A woman who has claimed she “can’t live without coffee” has reportedly been exposed as an “insufferable melt” by one of her colleagues.
Jennifer Black, a twenty-six-year-old admin worker from Inverness, Scotland, claims to have a severe coffee dependency, despite only drinking her first ever cup within the last six months.
“I just, like, totally, can’t live without my coffee, do you know what I mean?” she said in an extremely annoying tone earlier.
“Everyday, I’ll have a latte on my way to work, then I’ll have at least one mocha frappuccino before lunch when I’ll go absolutely mad and smash a couple of cappuccinos.”
“I actually think I’m, like, addicted to the stuff, now I know how those smack heads in Glasgow must feel,” she said before breaking into a witch-like cackle.

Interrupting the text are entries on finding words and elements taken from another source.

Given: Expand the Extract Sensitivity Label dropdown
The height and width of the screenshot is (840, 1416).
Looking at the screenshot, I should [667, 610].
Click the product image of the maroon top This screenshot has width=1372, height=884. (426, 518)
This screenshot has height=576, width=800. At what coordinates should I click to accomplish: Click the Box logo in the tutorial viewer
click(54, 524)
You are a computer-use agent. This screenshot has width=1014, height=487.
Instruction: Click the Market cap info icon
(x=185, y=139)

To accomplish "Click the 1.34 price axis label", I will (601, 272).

However, according to Malcolm McLeish, Ms Black’s colleague, the young woman is “more of a melt than an addict”.
“Sure that shite she’s drinking isn’t even real coffee,” he explained. “It’s like children’s coffee or something, you couldn’t even get addicted to that pish.”
“Every morning I drink two cups, eight spoons of Maxwell House and five sugars in each, now that’s real coffee, she can fuck off with this mocha-latte bollox, the fucking melt.”